I did get a secret boyfriend in college, but he broke my heart. He was a terrible guy, btw, not just in looks but especially his personality. A lot of my friends could not understand what I saw in him. But I fell for him because as was mentioned in another book-turned-movie, The Perks of Being a Wallflower: “You accept the love you think you deserve.”
So I guess after that I thought I deserved nothing. And it’s been incredibly hard to get into it whenever people ask the inevitable question: “Why are you single?”
When I tell them this, they get confused, because I am not as hideous as I seem to think I am, but no matter what they say, when I meet a guy that I might be interested in, I always think, nah, he can’t possibly be interested in me. Why would he?
This sounds like a pity party, but really, I am just rambling, I’m not sad about it or fishing for compliments. I do know I am attractive… or sometimes I do.
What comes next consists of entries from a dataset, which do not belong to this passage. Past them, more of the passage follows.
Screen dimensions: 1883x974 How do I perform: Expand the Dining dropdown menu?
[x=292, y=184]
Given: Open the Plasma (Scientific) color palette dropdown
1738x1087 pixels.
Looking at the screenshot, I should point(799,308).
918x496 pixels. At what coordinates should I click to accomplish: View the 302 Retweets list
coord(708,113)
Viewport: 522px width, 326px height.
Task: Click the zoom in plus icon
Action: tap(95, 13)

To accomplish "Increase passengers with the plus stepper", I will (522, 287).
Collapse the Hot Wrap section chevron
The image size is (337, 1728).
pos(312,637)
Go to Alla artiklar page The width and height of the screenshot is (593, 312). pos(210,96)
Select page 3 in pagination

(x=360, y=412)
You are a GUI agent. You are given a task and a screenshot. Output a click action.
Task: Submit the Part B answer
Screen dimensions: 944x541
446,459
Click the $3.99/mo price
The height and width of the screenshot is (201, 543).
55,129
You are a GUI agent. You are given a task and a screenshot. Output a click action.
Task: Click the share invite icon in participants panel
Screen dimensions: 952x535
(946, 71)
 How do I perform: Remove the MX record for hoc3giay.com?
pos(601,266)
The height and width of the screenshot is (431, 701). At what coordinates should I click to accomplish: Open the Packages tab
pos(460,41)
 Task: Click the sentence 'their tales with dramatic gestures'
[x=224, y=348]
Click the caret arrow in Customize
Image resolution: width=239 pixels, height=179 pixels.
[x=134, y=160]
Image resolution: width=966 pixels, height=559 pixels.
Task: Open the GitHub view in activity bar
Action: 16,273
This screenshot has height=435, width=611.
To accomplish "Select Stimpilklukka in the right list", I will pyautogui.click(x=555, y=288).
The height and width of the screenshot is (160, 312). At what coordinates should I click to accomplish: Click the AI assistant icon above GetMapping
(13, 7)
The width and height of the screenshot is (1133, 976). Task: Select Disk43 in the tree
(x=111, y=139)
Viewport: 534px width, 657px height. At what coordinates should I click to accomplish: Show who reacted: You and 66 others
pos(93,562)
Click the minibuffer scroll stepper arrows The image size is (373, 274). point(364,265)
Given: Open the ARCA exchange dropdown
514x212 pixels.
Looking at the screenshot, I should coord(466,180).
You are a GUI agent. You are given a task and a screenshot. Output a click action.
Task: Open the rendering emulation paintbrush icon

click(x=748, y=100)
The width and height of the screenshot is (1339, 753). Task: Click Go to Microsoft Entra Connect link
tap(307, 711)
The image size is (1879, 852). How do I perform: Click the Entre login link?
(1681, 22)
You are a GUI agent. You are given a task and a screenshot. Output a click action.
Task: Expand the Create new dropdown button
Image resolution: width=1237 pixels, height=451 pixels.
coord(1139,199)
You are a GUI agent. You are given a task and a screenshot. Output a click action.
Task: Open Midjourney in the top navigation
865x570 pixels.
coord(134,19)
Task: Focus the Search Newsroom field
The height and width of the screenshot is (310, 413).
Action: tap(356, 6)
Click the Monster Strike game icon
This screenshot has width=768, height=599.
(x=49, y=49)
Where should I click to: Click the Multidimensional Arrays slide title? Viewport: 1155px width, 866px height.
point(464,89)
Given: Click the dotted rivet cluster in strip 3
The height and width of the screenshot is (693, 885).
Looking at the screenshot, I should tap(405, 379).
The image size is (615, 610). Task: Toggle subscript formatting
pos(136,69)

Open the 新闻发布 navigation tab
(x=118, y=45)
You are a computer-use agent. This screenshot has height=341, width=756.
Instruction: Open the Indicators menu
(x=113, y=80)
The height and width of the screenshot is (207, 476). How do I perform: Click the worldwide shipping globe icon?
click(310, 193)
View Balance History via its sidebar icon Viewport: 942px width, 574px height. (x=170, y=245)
But never in the moments that matter, I suppose.
Recently, a girl I just met asked me if I was dating and I said not really, and she asked why not. “I just… gave up, I suppose.”
“Why, though?” she asked in incredulity. I recognized that reaction, it was the same one that came from lots of people.
“I just got… lazy, I guess. It’s too much trouble. I don’t know how to flirt,” I shrugged.
The last one is true. People say I am really good with people and making new friends but making new boyfriends – nope. I sometimes wonder if I am so good at being friendly that I friendzone myself.
So where even is this going. I guess I just missed writing!